_EXERCISE BRIEF_
In the material below, find each line with the word "agent" and copy it.

SOURCE DATA: Begin

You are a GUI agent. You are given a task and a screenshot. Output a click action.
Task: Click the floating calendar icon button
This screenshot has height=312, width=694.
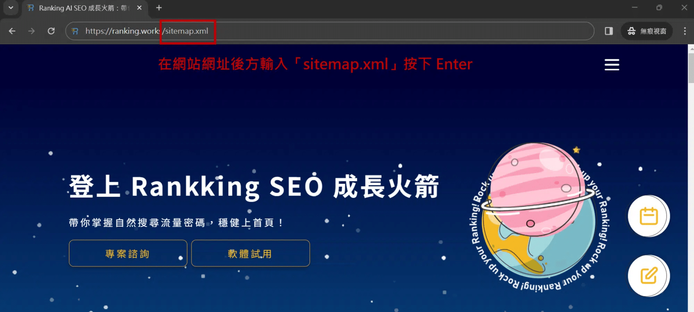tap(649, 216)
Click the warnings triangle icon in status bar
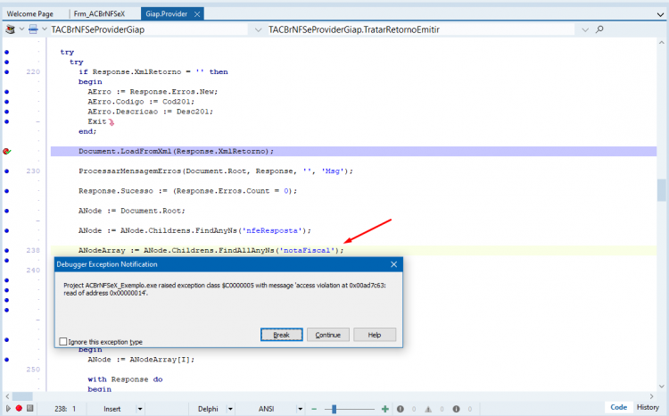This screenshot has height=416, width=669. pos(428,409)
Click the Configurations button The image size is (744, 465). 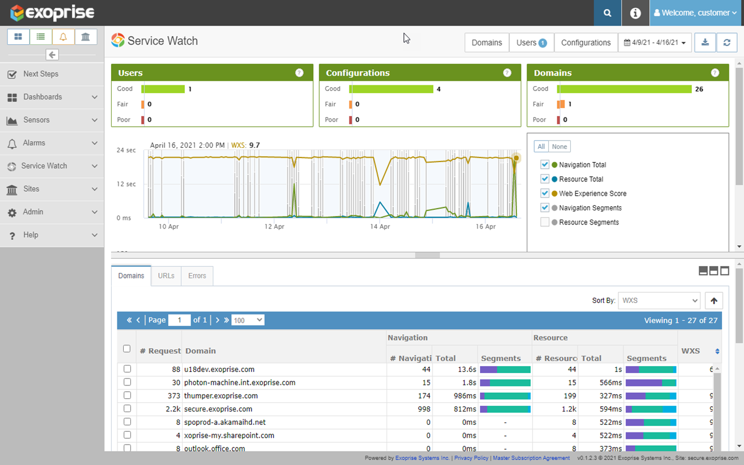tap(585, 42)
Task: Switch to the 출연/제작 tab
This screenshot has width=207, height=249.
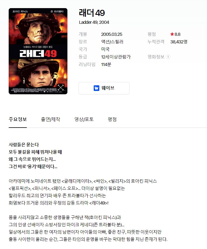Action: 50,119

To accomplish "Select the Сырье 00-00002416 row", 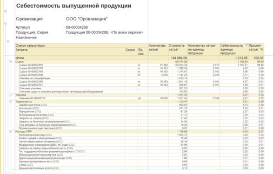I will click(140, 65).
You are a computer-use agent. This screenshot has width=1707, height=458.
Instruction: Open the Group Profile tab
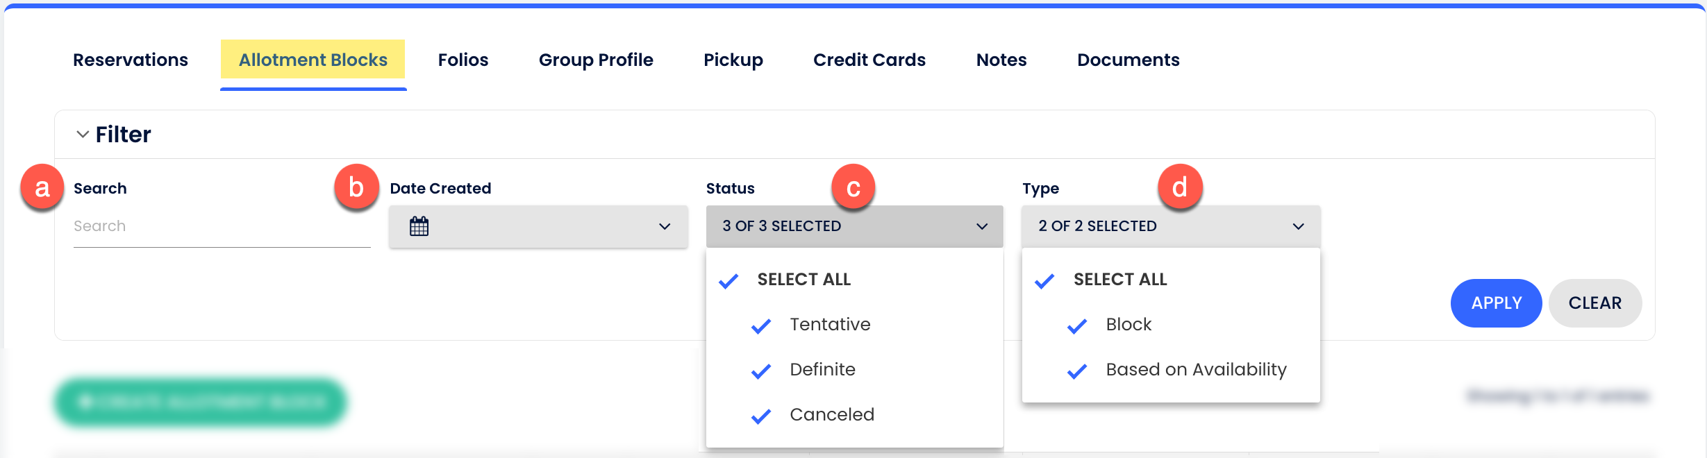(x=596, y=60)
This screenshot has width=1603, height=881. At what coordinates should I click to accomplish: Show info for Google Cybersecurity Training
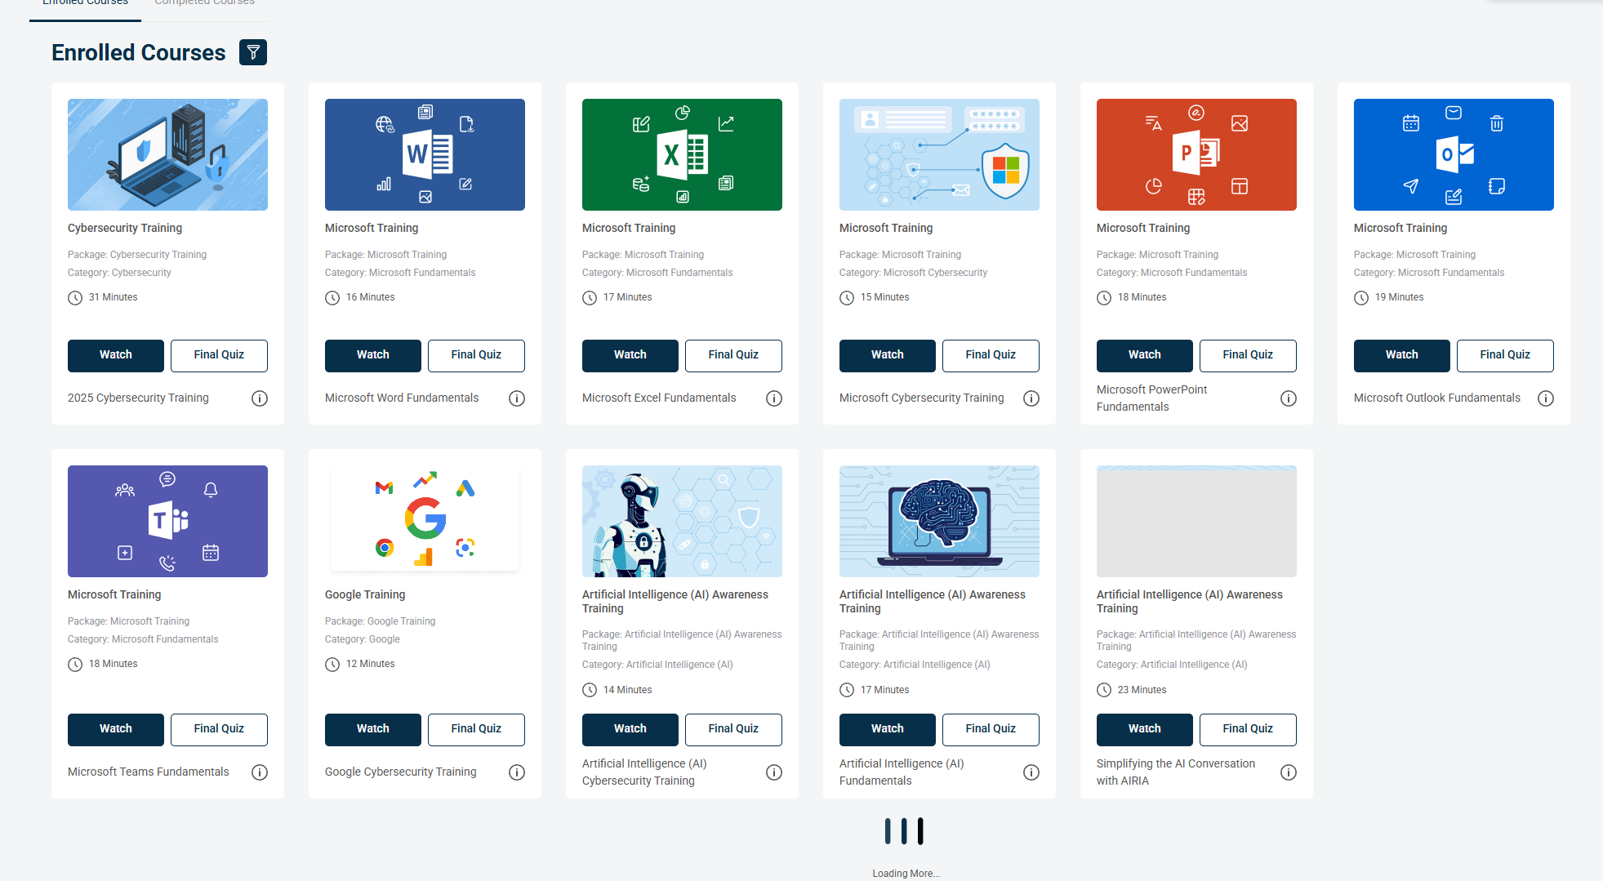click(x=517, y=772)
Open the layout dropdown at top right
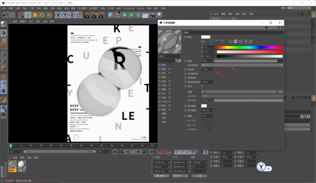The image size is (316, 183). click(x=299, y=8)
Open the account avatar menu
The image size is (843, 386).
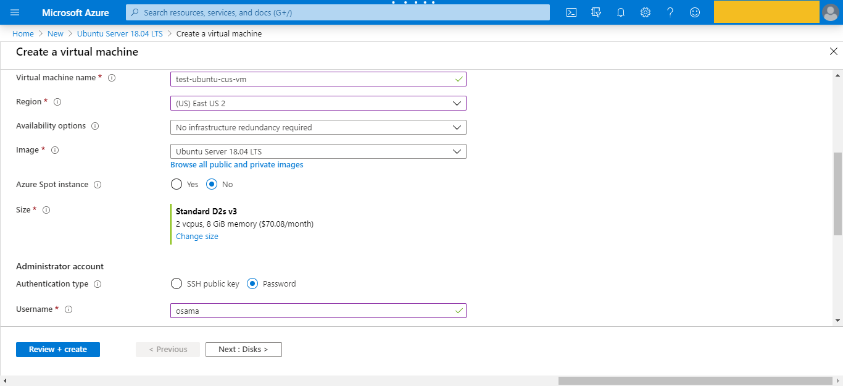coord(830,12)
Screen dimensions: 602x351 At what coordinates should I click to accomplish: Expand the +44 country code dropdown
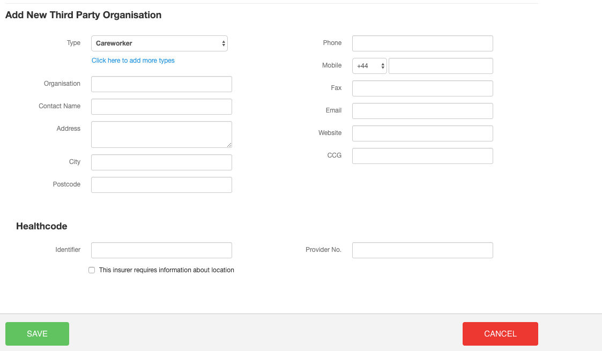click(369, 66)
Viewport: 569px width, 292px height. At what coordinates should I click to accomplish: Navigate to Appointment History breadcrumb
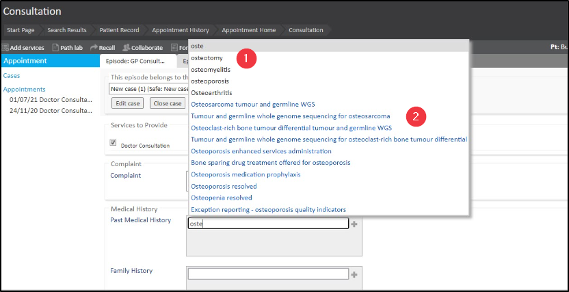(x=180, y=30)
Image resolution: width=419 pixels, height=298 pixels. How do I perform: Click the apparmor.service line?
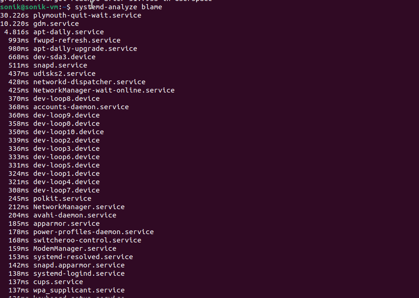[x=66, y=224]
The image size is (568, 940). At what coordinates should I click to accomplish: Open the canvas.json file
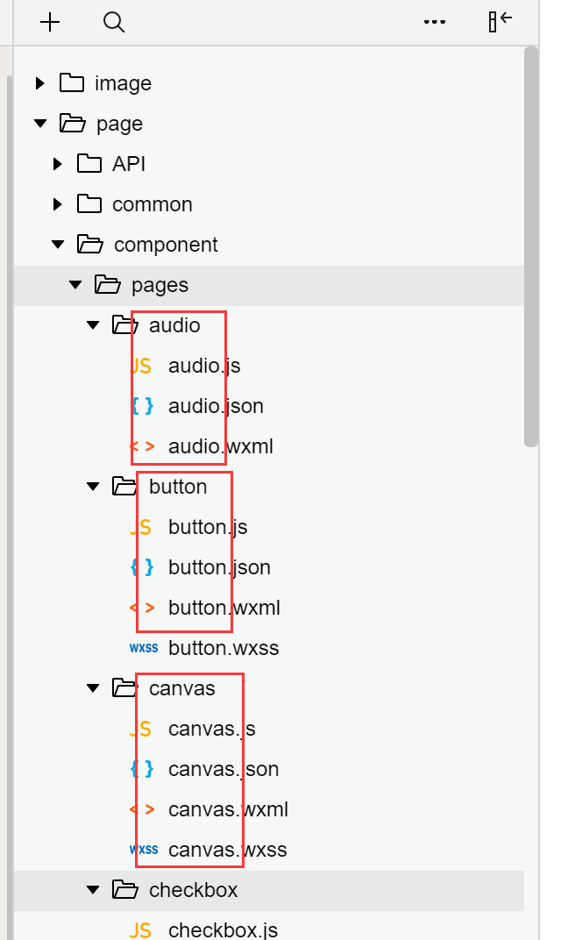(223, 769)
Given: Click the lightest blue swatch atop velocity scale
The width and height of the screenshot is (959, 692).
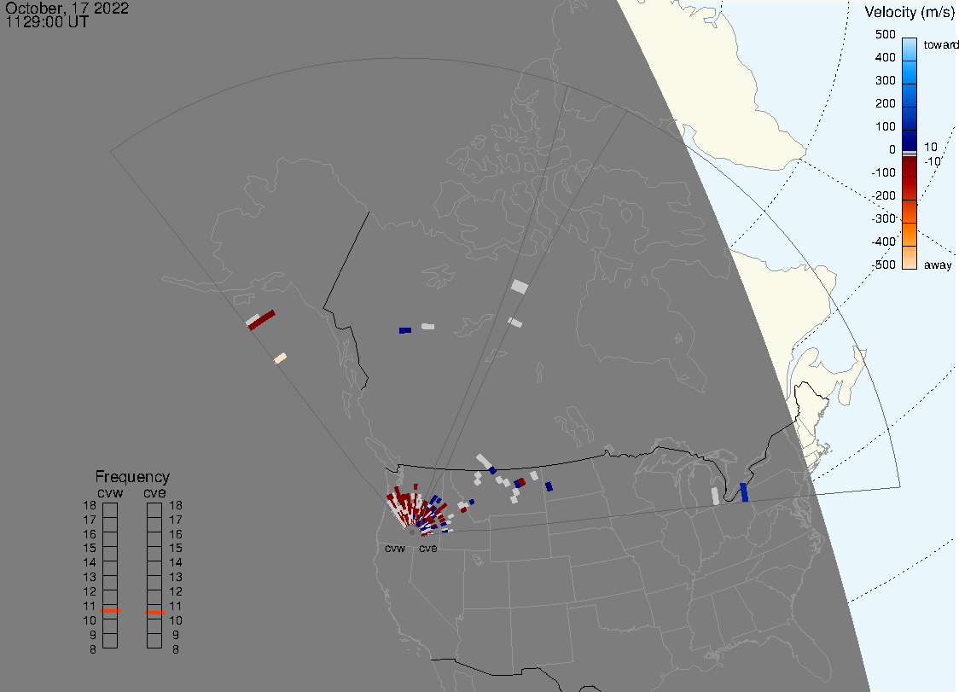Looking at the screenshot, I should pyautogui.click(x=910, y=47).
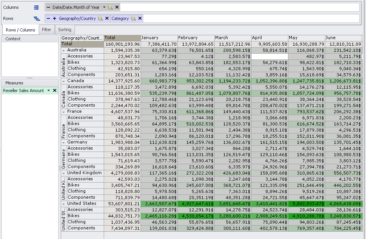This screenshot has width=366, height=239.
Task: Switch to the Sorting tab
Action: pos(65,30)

SOURCE DATA: End

_RESULT_
You are a GUI agent. You are given a task and a screenshot. Output a click action.
You are a computer-use agent. This screenshot has width=1707, height=458.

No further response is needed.